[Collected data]

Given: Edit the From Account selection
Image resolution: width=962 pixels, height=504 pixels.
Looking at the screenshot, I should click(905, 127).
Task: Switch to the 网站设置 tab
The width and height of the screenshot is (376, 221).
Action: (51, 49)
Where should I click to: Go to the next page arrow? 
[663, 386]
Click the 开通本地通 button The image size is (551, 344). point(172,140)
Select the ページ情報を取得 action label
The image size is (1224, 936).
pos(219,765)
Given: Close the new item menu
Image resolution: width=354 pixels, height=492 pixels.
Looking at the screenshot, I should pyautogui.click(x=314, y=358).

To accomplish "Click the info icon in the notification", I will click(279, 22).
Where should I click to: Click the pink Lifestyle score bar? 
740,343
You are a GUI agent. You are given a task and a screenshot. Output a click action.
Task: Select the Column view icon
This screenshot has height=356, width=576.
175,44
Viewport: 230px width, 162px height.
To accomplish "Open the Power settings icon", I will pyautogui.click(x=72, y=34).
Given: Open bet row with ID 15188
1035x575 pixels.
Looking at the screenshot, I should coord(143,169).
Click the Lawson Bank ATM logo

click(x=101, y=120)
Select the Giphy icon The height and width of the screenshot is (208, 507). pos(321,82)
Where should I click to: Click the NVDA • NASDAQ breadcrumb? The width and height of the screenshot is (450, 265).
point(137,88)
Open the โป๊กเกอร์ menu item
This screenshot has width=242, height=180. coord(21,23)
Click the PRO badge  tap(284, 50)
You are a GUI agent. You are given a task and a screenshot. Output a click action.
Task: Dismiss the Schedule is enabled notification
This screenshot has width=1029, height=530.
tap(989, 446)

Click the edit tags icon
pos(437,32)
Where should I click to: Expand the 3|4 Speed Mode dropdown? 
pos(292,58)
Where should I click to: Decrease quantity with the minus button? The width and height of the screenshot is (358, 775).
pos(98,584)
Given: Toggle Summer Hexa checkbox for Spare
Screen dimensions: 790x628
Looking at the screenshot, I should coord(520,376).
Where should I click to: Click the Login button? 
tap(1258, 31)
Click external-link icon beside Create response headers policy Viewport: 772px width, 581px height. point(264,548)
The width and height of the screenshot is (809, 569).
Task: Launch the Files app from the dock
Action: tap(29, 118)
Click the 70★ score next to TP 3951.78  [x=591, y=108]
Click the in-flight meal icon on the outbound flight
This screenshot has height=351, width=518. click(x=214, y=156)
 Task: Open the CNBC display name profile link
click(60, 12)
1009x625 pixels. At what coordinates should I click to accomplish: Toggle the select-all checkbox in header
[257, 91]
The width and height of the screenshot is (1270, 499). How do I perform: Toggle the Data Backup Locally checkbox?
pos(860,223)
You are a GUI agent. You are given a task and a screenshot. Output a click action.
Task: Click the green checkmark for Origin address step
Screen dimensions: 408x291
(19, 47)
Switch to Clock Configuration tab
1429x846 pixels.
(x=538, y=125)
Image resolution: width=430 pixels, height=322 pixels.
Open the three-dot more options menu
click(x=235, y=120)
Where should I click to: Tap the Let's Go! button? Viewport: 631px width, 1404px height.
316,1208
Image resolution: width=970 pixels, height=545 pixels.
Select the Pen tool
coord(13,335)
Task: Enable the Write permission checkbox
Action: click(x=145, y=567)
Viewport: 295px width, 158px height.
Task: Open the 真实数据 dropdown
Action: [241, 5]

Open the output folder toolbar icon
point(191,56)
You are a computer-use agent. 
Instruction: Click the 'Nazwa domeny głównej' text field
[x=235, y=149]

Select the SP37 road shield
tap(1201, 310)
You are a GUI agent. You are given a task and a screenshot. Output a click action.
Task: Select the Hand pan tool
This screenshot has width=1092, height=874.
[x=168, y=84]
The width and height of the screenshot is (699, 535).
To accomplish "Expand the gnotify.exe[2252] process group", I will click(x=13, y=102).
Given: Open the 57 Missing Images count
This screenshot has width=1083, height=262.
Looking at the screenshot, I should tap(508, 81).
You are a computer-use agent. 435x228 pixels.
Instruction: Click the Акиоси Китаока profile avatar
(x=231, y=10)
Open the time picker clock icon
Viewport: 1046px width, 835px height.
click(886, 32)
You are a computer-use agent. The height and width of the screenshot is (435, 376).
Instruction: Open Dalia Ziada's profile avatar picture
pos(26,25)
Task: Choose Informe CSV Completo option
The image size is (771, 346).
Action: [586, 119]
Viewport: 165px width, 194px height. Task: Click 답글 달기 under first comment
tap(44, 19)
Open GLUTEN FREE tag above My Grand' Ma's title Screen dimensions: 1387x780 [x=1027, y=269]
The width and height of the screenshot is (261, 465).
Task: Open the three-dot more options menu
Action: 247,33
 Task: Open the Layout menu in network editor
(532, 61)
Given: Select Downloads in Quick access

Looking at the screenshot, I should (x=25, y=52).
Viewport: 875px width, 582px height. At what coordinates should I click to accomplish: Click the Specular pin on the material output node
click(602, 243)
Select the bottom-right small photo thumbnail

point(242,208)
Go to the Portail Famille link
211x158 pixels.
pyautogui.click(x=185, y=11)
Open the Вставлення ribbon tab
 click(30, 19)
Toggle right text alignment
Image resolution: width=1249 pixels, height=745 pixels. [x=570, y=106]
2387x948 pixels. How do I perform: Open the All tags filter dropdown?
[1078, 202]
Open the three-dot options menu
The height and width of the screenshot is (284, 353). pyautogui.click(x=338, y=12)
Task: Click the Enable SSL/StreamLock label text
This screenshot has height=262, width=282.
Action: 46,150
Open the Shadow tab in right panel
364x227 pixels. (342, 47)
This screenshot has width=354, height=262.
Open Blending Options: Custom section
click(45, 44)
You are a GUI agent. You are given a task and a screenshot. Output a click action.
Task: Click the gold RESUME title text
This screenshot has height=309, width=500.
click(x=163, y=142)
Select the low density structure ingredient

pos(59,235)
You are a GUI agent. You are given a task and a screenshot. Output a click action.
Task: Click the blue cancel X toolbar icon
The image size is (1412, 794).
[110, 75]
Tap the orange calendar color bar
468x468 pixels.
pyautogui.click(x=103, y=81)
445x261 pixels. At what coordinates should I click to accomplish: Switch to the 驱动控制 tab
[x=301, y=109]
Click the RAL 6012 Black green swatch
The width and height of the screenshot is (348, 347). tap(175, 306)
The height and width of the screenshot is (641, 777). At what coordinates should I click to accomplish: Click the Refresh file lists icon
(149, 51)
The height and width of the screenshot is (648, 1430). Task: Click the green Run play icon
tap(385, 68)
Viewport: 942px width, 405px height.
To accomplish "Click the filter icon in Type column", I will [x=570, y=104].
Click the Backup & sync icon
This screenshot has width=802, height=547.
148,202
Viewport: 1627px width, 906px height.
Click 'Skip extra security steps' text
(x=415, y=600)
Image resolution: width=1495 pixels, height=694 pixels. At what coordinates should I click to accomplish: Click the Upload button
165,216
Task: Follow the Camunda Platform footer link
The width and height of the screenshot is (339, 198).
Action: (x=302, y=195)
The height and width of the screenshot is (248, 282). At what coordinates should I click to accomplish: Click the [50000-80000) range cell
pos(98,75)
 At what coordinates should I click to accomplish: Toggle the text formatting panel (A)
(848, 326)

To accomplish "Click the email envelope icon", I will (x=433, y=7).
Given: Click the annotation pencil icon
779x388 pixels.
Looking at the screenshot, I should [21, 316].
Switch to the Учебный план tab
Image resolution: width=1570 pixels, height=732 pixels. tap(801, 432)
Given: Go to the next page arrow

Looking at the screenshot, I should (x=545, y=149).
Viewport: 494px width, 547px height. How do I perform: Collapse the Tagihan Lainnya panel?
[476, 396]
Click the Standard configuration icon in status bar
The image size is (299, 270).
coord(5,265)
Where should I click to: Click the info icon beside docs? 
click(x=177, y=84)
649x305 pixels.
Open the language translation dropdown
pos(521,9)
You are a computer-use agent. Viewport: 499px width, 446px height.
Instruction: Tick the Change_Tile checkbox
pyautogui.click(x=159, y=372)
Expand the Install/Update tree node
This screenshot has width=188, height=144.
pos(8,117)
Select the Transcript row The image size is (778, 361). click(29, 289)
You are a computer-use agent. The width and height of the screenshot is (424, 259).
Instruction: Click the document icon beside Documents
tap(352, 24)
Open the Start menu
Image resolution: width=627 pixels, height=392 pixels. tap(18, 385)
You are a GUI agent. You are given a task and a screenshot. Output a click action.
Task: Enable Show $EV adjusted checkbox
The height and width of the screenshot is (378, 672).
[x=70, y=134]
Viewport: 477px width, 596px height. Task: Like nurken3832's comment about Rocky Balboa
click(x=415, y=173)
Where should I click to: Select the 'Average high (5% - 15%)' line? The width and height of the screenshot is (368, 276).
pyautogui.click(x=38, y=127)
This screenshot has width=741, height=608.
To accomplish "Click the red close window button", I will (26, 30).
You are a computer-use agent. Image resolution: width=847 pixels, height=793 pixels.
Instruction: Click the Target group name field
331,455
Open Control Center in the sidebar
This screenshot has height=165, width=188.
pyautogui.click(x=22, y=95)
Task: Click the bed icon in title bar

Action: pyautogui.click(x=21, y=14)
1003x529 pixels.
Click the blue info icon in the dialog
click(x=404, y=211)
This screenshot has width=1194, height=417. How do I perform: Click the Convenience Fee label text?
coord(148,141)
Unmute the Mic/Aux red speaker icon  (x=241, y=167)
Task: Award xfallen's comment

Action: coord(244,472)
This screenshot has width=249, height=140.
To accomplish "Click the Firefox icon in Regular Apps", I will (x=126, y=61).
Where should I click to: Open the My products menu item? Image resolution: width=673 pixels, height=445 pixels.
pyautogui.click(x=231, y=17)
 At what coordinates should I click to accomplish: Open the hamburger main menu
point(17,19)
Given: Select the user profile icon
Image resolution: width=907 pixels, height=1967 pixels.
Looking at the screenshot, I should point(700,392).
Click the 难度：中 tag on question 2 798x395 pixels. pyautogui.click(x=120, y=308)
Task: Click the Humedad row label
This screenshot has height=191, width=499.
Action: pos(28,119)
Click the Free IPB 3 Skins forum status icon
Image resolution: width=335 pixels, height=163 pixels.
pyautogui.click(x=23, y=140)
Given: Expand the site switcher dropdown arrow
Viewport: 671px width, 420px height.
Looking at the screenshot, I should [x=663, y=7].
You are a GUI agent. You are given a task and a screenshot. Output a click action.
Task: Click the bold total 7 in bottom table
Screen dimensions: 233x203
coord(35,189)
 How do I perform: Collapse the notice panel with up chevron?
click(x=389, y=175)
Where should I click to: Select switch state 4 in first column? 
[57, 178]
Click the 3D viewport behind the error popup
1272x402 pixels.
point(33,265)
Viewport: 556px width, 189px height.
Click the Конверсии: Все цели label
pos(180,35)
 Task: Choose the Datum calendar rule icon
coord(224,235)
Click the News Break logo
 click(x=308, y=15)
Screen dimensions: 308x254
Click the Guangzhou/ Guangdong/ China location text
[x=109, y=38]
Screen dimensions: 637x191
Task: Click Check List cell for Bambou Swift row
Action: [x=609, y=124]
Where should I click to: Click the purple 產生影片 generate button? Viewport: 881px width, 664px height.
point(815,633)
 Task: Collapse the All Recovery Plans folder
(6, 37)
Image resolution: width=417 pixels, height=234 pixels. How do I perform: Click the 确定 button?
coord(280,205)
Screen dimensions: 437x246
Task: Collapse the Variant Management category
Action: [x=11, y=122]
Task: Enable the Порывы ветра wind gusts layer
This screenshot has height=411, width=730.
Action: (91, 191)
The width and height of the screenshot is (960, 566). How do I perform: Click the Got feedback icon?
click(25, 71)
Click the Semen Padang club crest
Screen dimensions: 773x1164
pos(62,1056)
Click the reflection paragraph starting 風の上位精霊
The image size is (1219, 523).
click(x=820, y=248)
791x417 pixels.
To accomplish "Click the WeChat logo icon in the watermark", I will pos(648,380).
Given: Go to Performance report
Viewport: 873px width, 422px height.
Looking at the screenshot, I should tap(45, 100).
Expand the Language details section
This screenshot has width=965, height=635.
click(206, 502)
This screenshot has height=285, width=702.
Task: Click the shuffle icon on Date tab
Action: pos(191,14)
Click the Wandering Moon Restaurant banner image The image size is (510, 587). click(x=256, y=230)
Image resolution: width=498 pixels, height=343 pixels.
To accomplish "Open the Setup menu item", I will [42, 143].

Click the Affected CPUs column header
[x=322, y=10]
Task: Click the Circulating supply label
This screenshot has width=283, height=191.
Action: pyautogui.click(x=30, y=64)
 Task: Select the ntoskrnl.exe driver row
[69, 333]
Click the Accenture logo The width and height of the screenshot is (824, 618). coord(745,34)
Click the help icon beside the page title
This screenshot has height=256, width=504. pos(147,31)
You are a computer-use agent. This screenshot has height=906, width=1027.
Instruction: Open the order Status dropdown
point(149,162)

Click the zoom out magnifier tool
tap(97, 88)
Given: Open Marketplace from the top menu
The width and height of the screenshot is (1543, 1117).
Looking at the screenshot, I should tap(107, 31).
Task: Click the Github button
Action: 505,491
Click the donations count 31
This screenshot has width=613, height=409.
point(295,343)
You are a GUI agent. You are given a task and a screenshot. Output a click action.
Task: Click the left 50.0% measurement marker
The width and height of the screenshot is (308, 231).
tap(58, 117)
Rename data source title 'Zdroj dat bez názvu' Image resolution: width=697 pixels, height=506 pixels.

## Task details
Based on the records above, count the lines in which "notification" occurs and provide only the number.

## Exercise output
2